OGLE, William (1653-1718), of Causey Park, Hebburn, Northumb.

Published in The History of Parliament: the House of Commons 1660-1690, ed. B.D. Henning, 1983
Available from Boydell and Brewer



Family and Education

bap. 29 Sept. 1653, o.s. of James Ogle of Causey Park by Jane, da. and h. of Lancelot Ogle of Burradon, Earsdon. m. Elizabeth (d.1699), da. of William Strother of Fowberry, 2s. 5da. suc. fa. 1664.1

Offices Held

Ensign, regt. of Lord Ogle (Henry Cavendish ) 1673-4; lt. R. Dgns. Feb. 1685; capt. Earl of Arran’s Cuirassiers (4 Dgn. Gds.) June 1685-Dec. 1688.

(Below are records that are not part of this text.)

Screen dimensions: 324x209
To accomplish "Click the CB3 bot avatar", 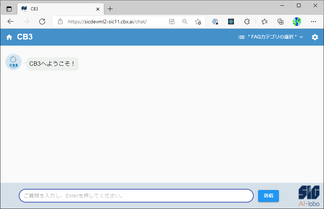I will [x=13, y=62].
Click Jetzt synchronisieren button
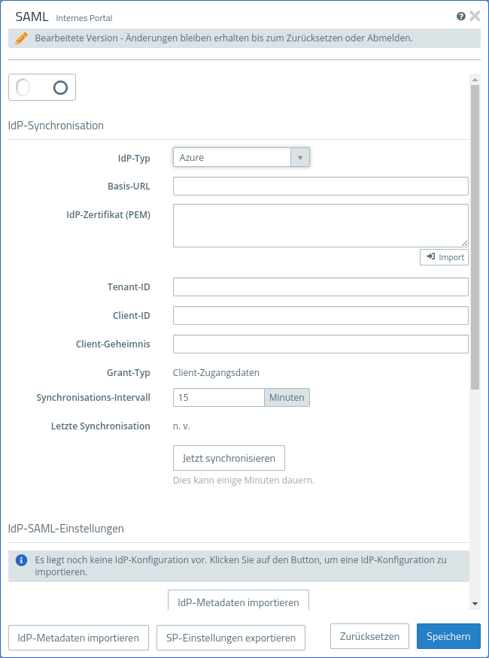This screenshot has width=489, height=658. [x=229, y=458]
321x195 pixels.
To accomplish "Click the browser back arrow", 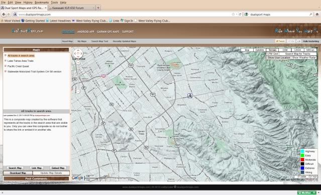I will click(x=4, y=15).
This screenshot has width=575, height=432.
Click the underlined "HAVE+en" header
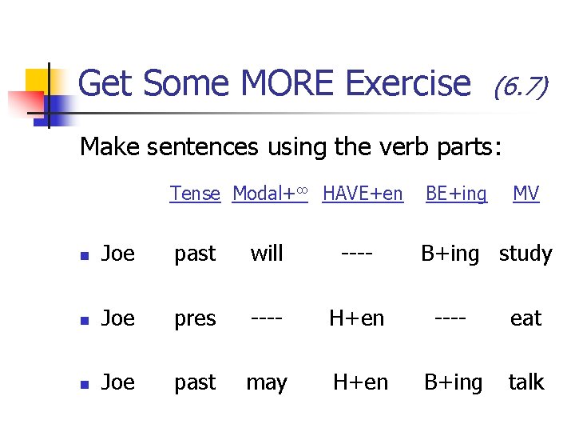[x=363, y=194]
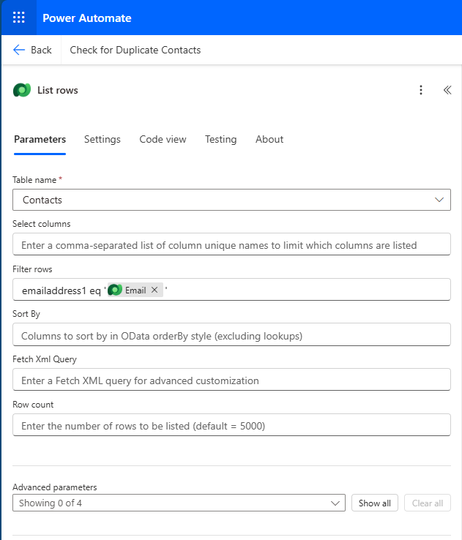
Task: Click the Row count input field
Action: 231,425
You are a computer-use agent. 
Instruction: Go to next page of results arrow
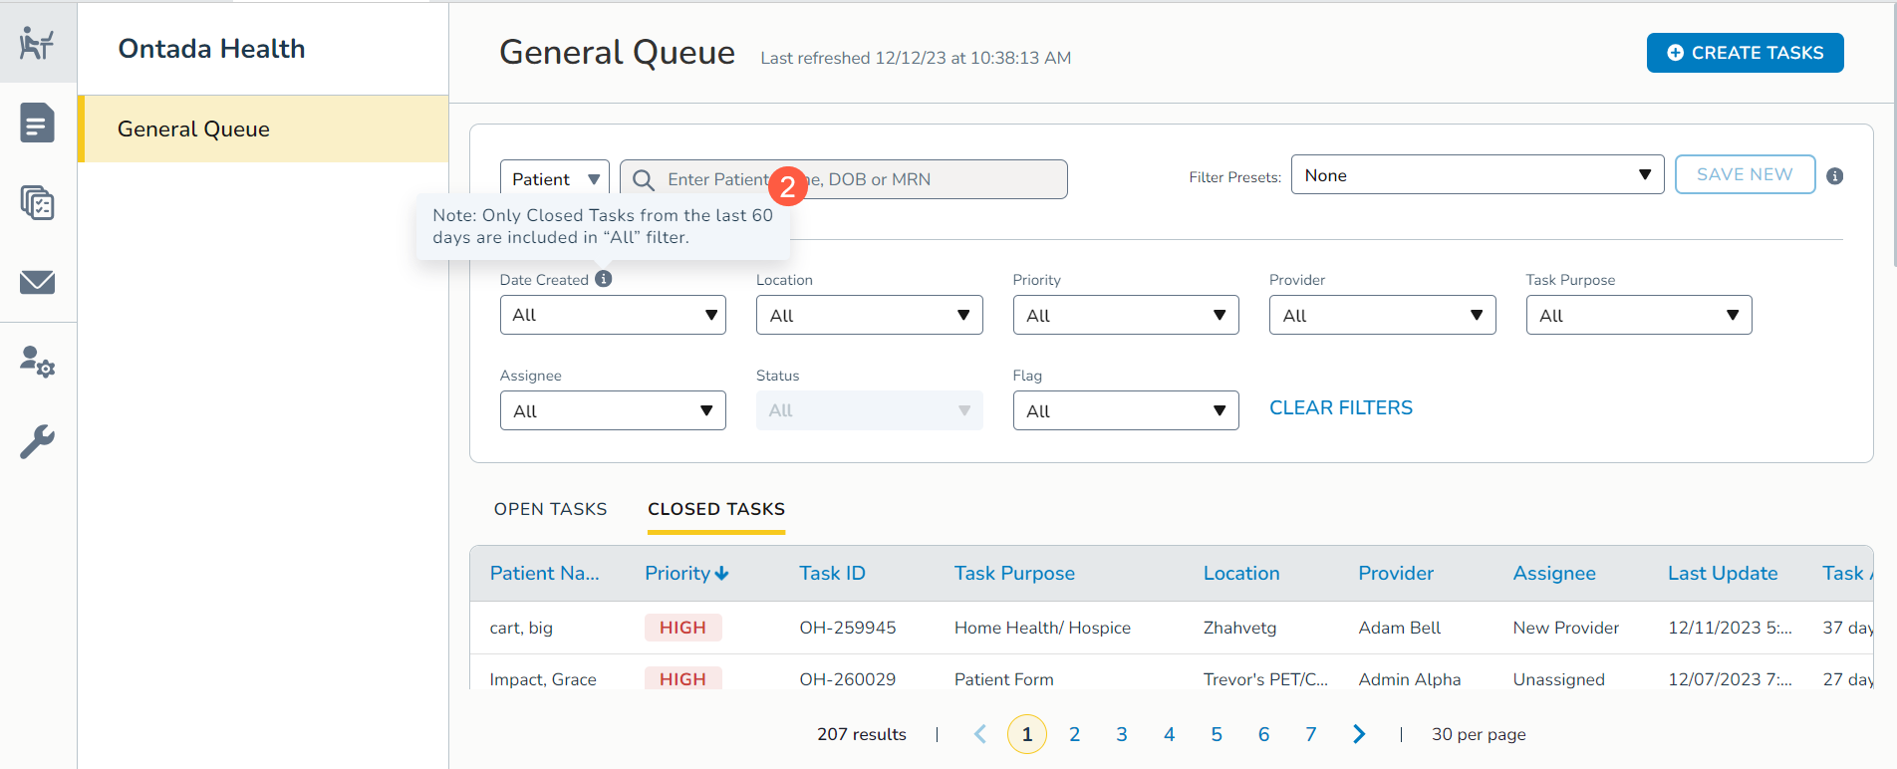click(1359, 734)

J.p. Northumb. 1675-?89; commr. for assessment 1677-80, 1690, lt. of militia ft. by 1679, capt. 1680-?89; dep. lt. 1680-?89; common councilman, Berwick 1685-Oct. 1688.2


Ogle came from a widespread Northumberland family taking its name from a property which was already in its possession by the middle of the 12th century. Sir John Ogle represented the county in 1298, and the head of the family was summoned to the Lords in 1461; but the peerage was brought by an heiress to the Cavendishes in 1628. The Causey Park branch of the family derived from a younger son of the third lord. Ogle’s father was lieutenant-colonel to the first Lord Widdrington in the Civil War, and compounded at £324 for his delinquency in 1646. Ogle himself served under his cousin, Lord Ogle, in the third Dutch war. As a magistrate he was active in prosecuting dissenters. He attached himself to the faction headed by Ralph Widdrington on the county bench and initiated the proposal for assigning the ‘country keeping’ to the sheriff which caused so much dissension in 1682-3. With his father-in-law, he persuaded the Berwick corporation to surrender their charter, which he brought up to London in January 1685. He was rewarded at the request of his cousin (now Duke of Newcastle) with a commission in the Royal Dragoons, in which capacity he has to be distinguished from an infantry officer of the same name.3

Ogle was returned unopposed for the county to James II’s Parliament, in which his only committee was on the bill for rebuilding St. Paul’s. To the questions on the repeal of the Test Act and Penal Laws he replied: ‘Intending to stand for our county next Parliament, if chosen [I] will discharge my duty to the King and it, answerable to the principles I inherit from my loyal suffering father’. He was ordered to contest Northumberland accordingly, but he did not go to the poll in 1689, and passed the rest of his life in obscurity as a non-juror. He was buried at Hebburn on 15 Dec. 1718. None of his descendants sat in Parliament.4

Ref Volumes: 1660-1690

Author: Gillian Hampson


  • 1. W. P. Hedley, Northumb. Fams. ii. 161.
  • 2. Hodgson, Northumb. i. 306; Mems. of William Veitch, 71; CSP Dom. 1680-1, p. 127; 1685, p. 67; 1686-7, p. 231.
  • 3. Hedley, ii. 141; Cal. Comm. Comp. 1160; CSP Dom. 1680-1, p. 145; 1682, pp. 90, 91; Jan.-June 1683, pp. 72, 98; Spencer mss, Newcastle to Halifax, 14 Jan. 1685.
  • 4. CSP Dom. 1687-9, p. 273; Hedley, ii. 161.